Task directions: Recast the records below as a Markdown table with the columns "Row" and "Line," one row for each line. Skip any blank lines and leave the pictures out.

Data for this exercise:

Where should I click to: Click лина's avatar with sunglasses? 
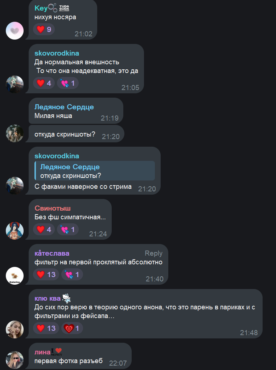point(15,360)
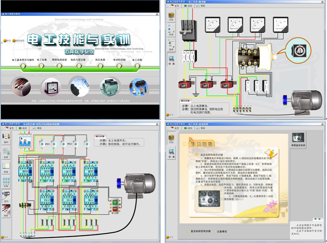This screenshot has width=327, height=243.
Task: Select 器材 icon in motor control sidebar
Action: pos(6,138)
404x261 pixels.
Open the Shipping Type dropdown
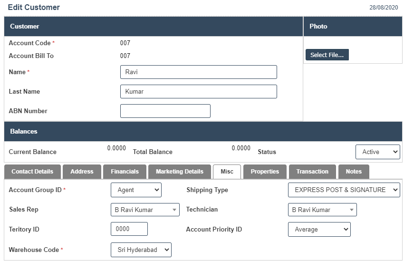[x=344, y=190]
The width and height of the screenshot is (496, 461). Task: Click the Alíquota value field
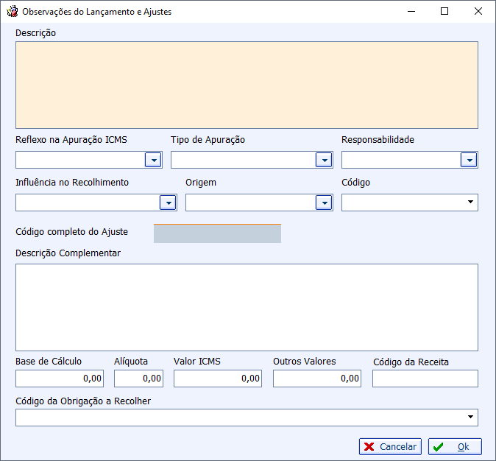point(138,379)
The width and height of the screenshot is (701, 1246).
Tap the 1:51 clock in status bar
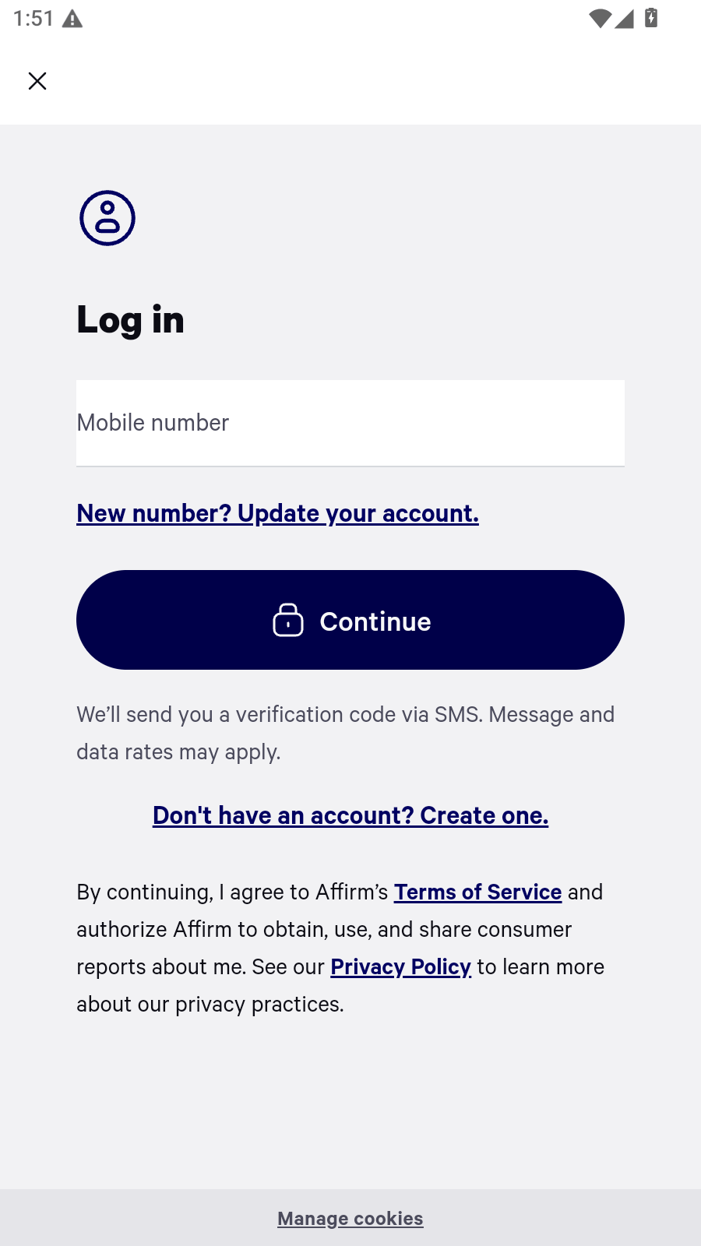[x=33, y=19]
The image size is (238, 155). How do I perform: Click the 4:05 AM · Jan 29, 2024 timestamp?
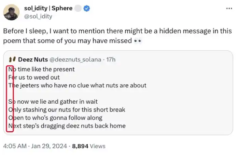point(34,146)
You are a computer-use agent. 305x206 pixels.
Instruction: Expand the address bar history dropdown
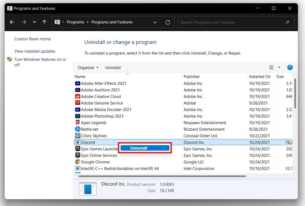point(155,22)
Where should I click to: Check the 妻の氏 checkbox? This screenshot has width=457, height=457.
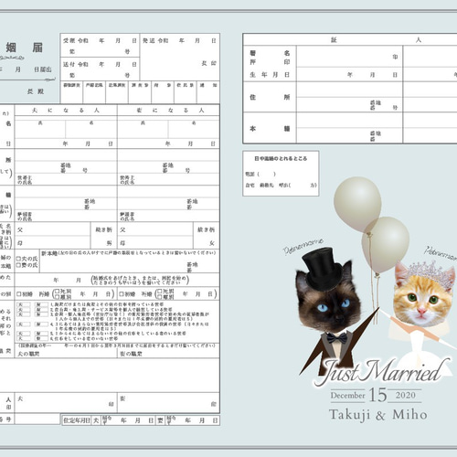(x=18, y=265)
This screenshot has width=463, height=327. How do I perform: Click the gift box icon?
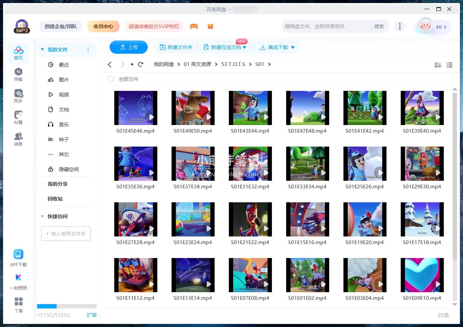pos(210,26)
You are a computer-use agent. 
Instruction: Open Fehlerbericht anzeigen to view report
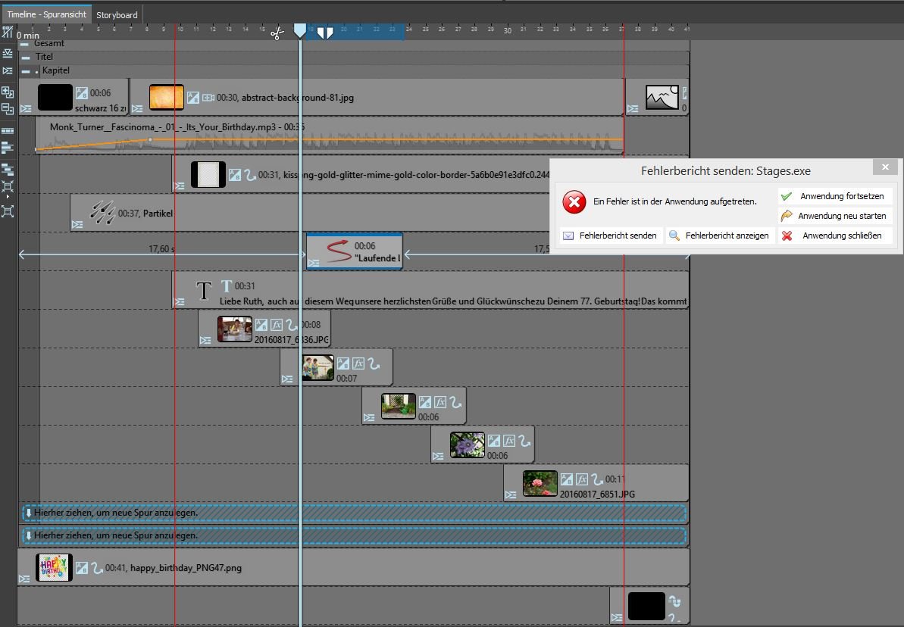click(x=719, y=236)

Task answer:
| Row | Line |
|---|---|
| 1 | Where should I click to: Click лина's avatar with sunglasses?  |
| 2 | point(15,360) |
| 3 | This screenshot has width=327, height=243. |
| 4 | Task: Select 器材 icon in motor control sidebar |
| 5 | Action: pos(6,138) |
| 6 | 404x261 pixels. |
| 7 | Open the Shipping Type dropdown |
| 8 | [x=344, y=190] |
| 9 | The width and height of the screenshot is (496, 461). Task: Click the Alíquota value field |
| 10 | point(138,379) |
| 11 | The width and height of the screenshot is (701, 1246). |
| 12 | Tap the 1:51 clock in status bar |
| 13 | [x=33, y=19] |
| 14 | The image size is (238, 155). How do I perform: Click the 4:05 AM · Jan 29, 2024 timestamp? |
| 15 | point(34,146) |
| 16 | You are a computer-use agent. 305x206 pixels. |
| 17 | Instruction: Expand the address bar history dropdown |
| 18 | point(155,22) |
| 19 | Where should I click to: Check the 妻の氏 checkbox? This screenshot has width=457, height=457. |
| 20 | (x=18, y=265) |
| 21 | This screenshot has width=463, height=327. How do I perform: Click the gift box icon? |
| 22 | pos(210,26) |
| 23 | You are a computer-use agent.  |
| 24 | Instruction: Open Fehlerbericht anzeigen to view report |
| 25 | click(x=719, y=236) |